Breizh-info.com : Sur l’économie et l’emploi, le pouvoir met en avant des chiffres positifs. Selon vous, s’agit-il d’une amélioration réelle… ou d’un habillage statistique ?

Marc Eynaud : C’est sans doute l’une des données les plus emblématiques de l’enfumage macroniste. On a entendu les élus macronistes pérorer sur les 2,4 millions d’emplois créés depuis 2017. Or, si l’on regarde dans le détail, on s’aperçoit que se cachent dans ce décompte 600 000 emplois « non-salariés, indépendants et auto-entrepreneurs », en résumé les emplois créés par la fameuse ubérisation. Depuis 2017, le nombre d’indépendants a progressé de 21 %, contre seulement 3 % en moyenne dans la zone euro. Mais le revenu moyen d’un auto-entrepreneur en 2024 est d’un peu plus de 500 euros par mois… Reste 1,8 million d’emplois. Mais là encore, 600 000 d’entre eux correspondent à des contrats d’apprentissage. Si cela permet à des jeunes d’accéder plus facilement à l’emploi, c’est aussi un dispositif coûteux. Il coûte entre 25 et 30 milliards d’euros par an à l’État. Dernier volet : la fonction publique.

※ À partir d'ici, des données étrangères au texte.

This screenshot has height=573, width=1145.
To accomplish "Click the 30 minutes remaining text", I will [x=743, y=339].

D’après l’Observatoire Hexagone, les effectifs ont augmenté de 190 000 agents depuis 2017. Nous sommes loin de l’engagement du candidat Macron, qui promettait la suppression de 120 000 postes. Donc, sur ces 2,4 millions d’emplois créés, environ 60 % sont à fortement relativiser. D’autant que le décrochage du PIB laisse à penser qu’une grande part des emplois objectivement créés n’ont pas spécialement enrichi leurs bénéficiaires.

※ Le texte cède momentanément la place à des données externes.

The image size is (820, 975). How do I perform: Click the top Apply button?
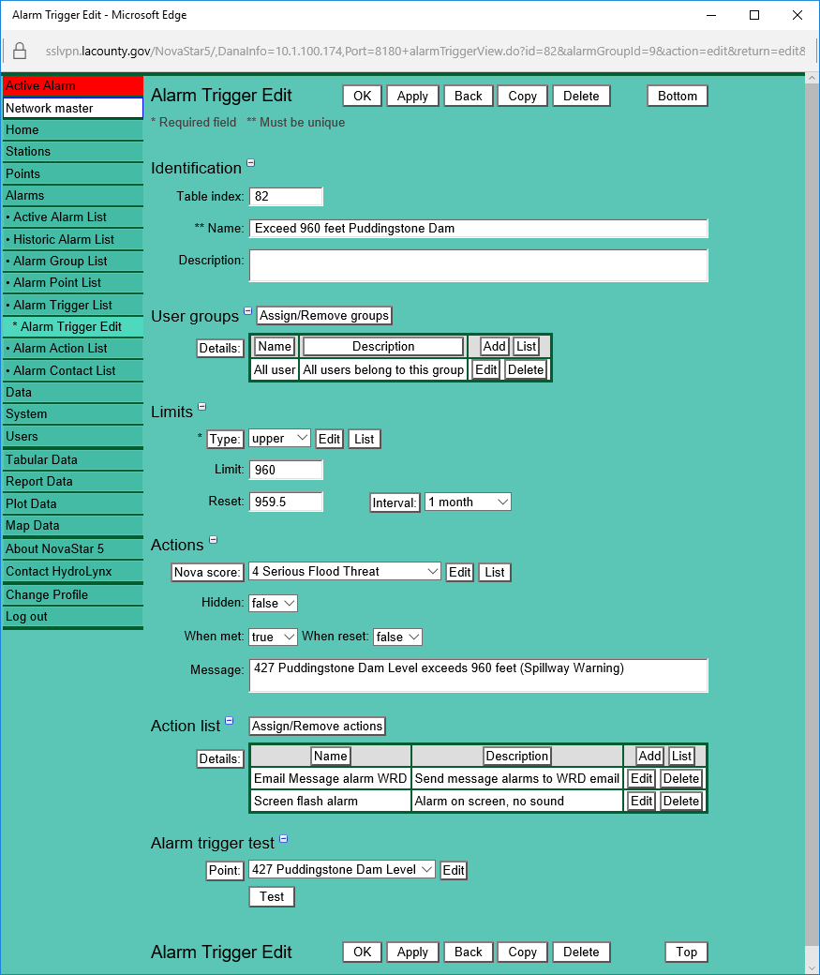412,96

Breizh-info.com : L’immigration est l’un des angles forts de votre analyse. Pourquoi estimez-vous que le macronisme n’a jamais réussi à définir une ligne claire sur ce sujet ?

Marc Eynaud : Parce que derrière cette promesse de nouveau monde se cache un logiciel ringard. Malgré sa relative jeunesse, Macron appartient à cette vieille génération sociale-démocrate qui s’accroche encore à la mondialisation heureuse et à la « chance » créée par le brassage des cultures et les sociétés cosmopolites. Le président élu et les siens sont passés en quelques années du multiculturalisme heureux à l’incapacité d’appréhender les conséquences civilisationnelles qu’une telle politique allait engendrer. On a quand même fait entrer, en 2024, un nombre d’immigrés légaux supérieur à la population de la métropole de Nice. À cet incompréhensible bouleversement sociétal, à cette submersion migratoire volontaire, aux violences engendrées par ce changement de population, Mélenchon donne un but. Il en propose une grille de lecture idéologiquement cohérente et optimiste. Là où les macronistes paraissent dépassés et incapables d’assumer cet état de fait, les Insoumis le font paraître inéluctable, volontaire, voire souhaitable. Prise à son propre piège progressiste, comme une voiture lancée dans une pente, l’ex-majorité est condamnée à deux choix : accélérer vers sa gauche ou freiner jusqu’à casser le moteur.

Breizh-info.com : Vous évoquez une forme de « synthèse » entre droite et gauche qui aurait finalement aggravé les problèmes. Est-ce que le dépassement du clivage gauche-droite était, dès le départ, une illusion ?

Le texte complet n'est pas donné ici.